One of the highlights of the 16th season of Great Performances at the Met on PBS is Fire Shut Up in My Bones. Adapted from the 2014 memoir of the same name by journalist Charles M. Blow, the show chronicles Charles’ upbringing in the South and how he was affected in his adult life by sexual abuse endured as a child by a family member. “I have only seen it once in St. Louis and once in New York,” Charles M. Blow revealed during a TCA press conference to promote the filmed performance. “Iit is not something that a person who has dealt with this sort of thing can stay in. I don't think it's healthy to stay in it… The only reason I ever wrote about it was I thought it would be helpful for other people who might be going through the same things and that I owed the world that because only I could write what happened to me. But I had to dig up something that was buried in order to do that.”
First performed in 2019 in St. Louis, Metropolitan Opera general manager Peter Gelb explained why he sought out this project. “During our long shutdown, when the Met was closed for 18 months, we thought a lot about how we could best serve our audiences and the art form going forward. We made the determination, of course, to produce Fire Shut Up in My Bones several years earlier, but we were determined, with our return, to pack our schedule to more new works and more new experiences that would be much more meaningful and relevant to a modern audience. That is the Met's path forward.”

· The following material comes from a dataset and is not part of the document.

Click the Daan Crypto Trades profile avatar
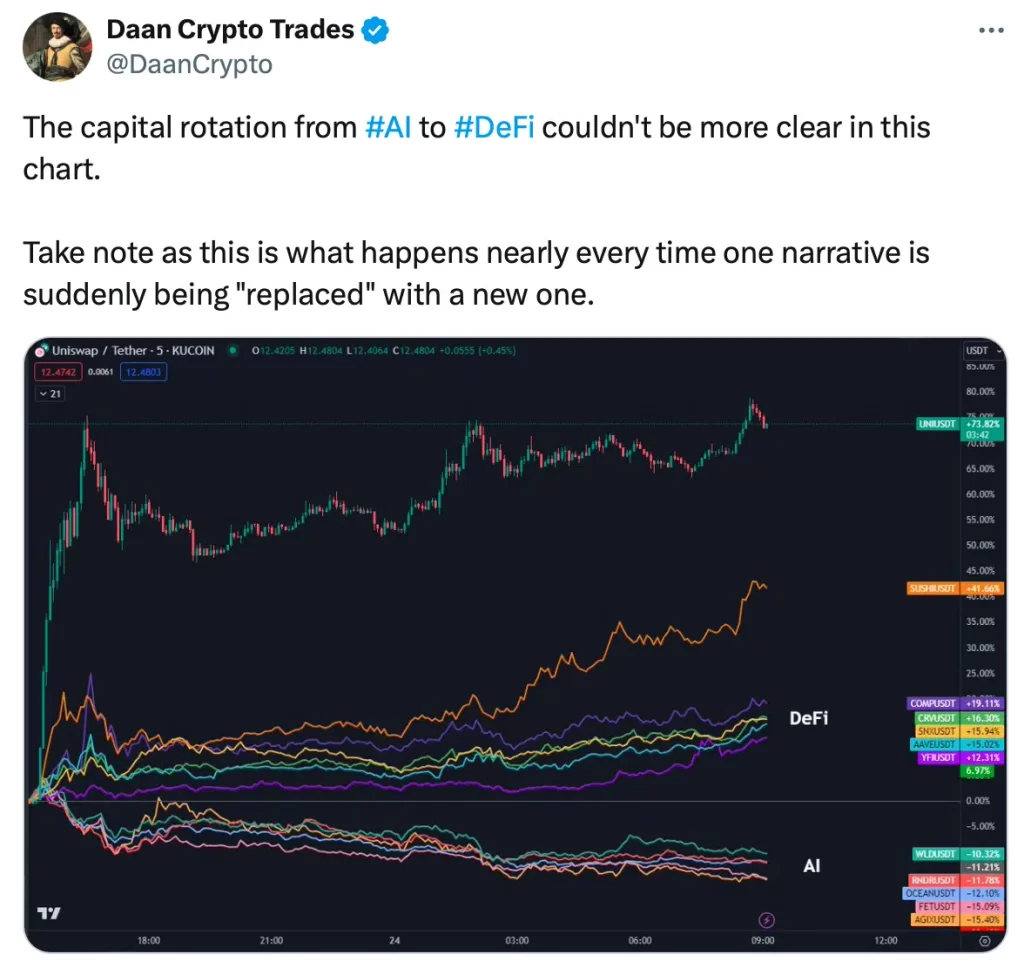 58,47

During the show’s development, Charles M. Blow took part in a creative boot camp with Grammy-winning composer Terence Blanchard. “It personalized everything because he gave us insight into the story,” the composer shared, adding that he connected to the story as a Louisiana native. “Reading it is one thing, but hearing the rhythm of his voice and the inflections, the accents and all of those things really started to bring it to life to me.” Also at the boot camp was librettist (the writer of an opera) Kasi Lemmons. “Kasi is a very detailed person, and I felt sorry for Charles because wherever Charles walked, Kasi was two steps behind him with a pad and pencil, jotting down notes. It was a great process because I knew everybody was invested 150 percent in the process of telling the story, because not only is it a powerful story and it's Charles's personal story, but it's an important one for a lot of people to hear. I wanted to do the story because Charles, his life as a successful journalist and writer is a testament to his strength in coming through something like this. I think telling this story with still having him around and being able to do interviews could be a lightning rod of hope for a lot of people who are going through these same or similar situations.”
“I got a lot of information just about Charles that wasn't necessarily in the memoir,” Kasi Lemmons revealed. “I was asking him a lot of questions and following him around with a pencil and a pad. And that was really the beginning of just a deeper understanding. And then I kind of took it off by myself and tried to structure a libretto, which I didn't have any experience in doing, but I kind of looked at it like I would write a screenplay, almost, or a play, and looked at it as drama and poetry and then started doing workshops with Terence.”
From page to stage to screen, Great Performances at the Met presents Fire Shut Up in My Bones, their first production by a Black composer, tonight at 9/8c on your local PBS station.